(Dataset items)
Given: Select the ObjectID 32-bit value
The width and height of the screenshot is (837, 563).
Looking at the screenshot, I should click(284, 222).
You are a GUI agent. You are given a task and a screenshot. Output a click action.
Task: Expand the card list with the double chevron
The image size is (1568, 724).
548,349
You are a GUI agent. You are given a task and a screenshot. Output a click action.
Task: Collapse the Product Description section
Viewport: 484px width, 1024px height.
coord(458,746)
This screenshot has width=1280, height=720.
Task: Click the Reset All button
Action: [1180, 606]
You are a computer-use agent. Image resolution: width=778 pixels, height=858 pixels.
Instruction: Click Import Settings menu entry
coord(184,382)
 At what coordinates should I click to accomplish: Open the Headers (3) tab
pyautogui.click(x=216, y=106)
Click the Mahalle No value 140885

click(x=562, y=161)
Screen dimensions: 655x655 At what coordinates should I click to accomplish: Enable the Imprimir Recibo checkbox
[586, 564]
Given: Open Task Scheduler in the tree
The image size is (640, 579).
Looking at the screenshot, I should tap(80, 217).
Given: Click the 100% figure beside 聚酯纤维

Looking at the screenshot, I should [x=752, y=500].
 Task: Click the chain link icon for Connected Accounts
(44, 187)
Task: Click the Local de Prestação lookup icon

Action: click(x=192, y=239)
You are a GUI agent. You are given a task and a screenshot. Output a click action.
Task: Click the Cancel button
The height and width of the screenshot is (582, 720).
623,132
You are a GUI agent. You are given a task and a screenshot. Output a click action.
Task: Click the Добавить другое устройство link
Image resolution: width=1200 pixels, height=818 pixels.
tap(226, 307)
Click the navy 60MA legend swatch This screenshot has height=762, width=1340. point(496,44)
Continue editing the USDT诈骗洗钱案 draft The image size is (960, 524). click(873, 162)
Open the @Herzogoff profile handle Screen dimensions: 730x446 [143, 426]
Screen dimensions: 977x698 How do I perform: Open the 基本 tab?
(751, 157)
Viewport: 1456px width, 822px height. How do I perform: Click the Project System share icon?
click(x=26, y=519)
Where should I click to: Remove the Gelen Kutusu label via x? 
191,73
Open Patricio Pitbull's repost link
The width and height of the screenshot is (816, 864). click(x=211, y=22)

- To do:
All of the data above should be set down word for word.

- Solution:
Given: Select the ObjectID 32-bit value
The width and height of the screenshot is (837, 563).
Looking at the screenshot, I should click(284, 222).
You are a GUI agent. You are given a task and a screenshot. Output a click action.
Task: Expand the card list with the double chevron
The image size is (1568, 724).
548,349
You are a GUI agent. You are given a task and a screenshot. Output a click action.
Task: Collapse the Product Description section
Viewport: 484px width, 1024px height.
coord(458,746)
This screenshot has width=1280, height=720.
Task: Click the Reset All button
Action: [1180, 606]
You are a computer-use agent. Image resolution: width=778 pixels, height=858 pixels.
Instruction: Click Import Settings menu entry
coord(184,382)
 At what coordinates should I click to accomplish: Open the Headers (3) tab
pyautogui.click(x=216, y=106)
Click the Mahalle No value 140885

click(x=562, y=161)
Screen dimensions: 655x655 At what coordinates should I click to accomplish: Enable the Imprimir Recibo checkbox
[586, 564]
Given: Open Task Scheduler in the tree
The image size is (640, 579).
Looking at the screenshot, I should tap(80, 217).
Given: Click the 100% figure beside 聚酯纤维

Looking at the screenshot, I should [x=752, y=500].
 Task: Click the chain link icon for Connected Accounts
(44, 187)
Task: Click the Local de Prestação lookup icon

Action: click(x=192, y=239)
You are a GUI agent. You are given a task and a screenshot. Output a click action.
Task: Click the Cancel button
The height and width of the screenshot is (582, 720).
623,132
You are a GUI agent. You are given a task and a screenshot. Output a click action.
Task: Click the Добавить другое устройство link
Image resolution: width=1200 pixels, height=818 pixels.
tap(226, 307)
Click the navy 60MA legend swatch This screenshot has height=762, width=1340. point(496,44)
Continue editing the USDT诈骗洗钱案 draft The image size is (960, 524). click(873, 162)
Open the @Herzogoff profile handle Screen dimensions: 730x446 [143, 426]
Screen dimensions: 977x698 How do I perform: Open the 基本 tab?
(751, 157)
Viewport: 1456px width, 822px height. How do I perform: Click the Project System share icon?
click(x=26, y=519)
Where should I click to: Remove the Gelen Kutusu label via x? 
191,73
Open Patricio Pitbull's repost link
The width and height of the screenshot is (816, 864). click(x=211, y=22)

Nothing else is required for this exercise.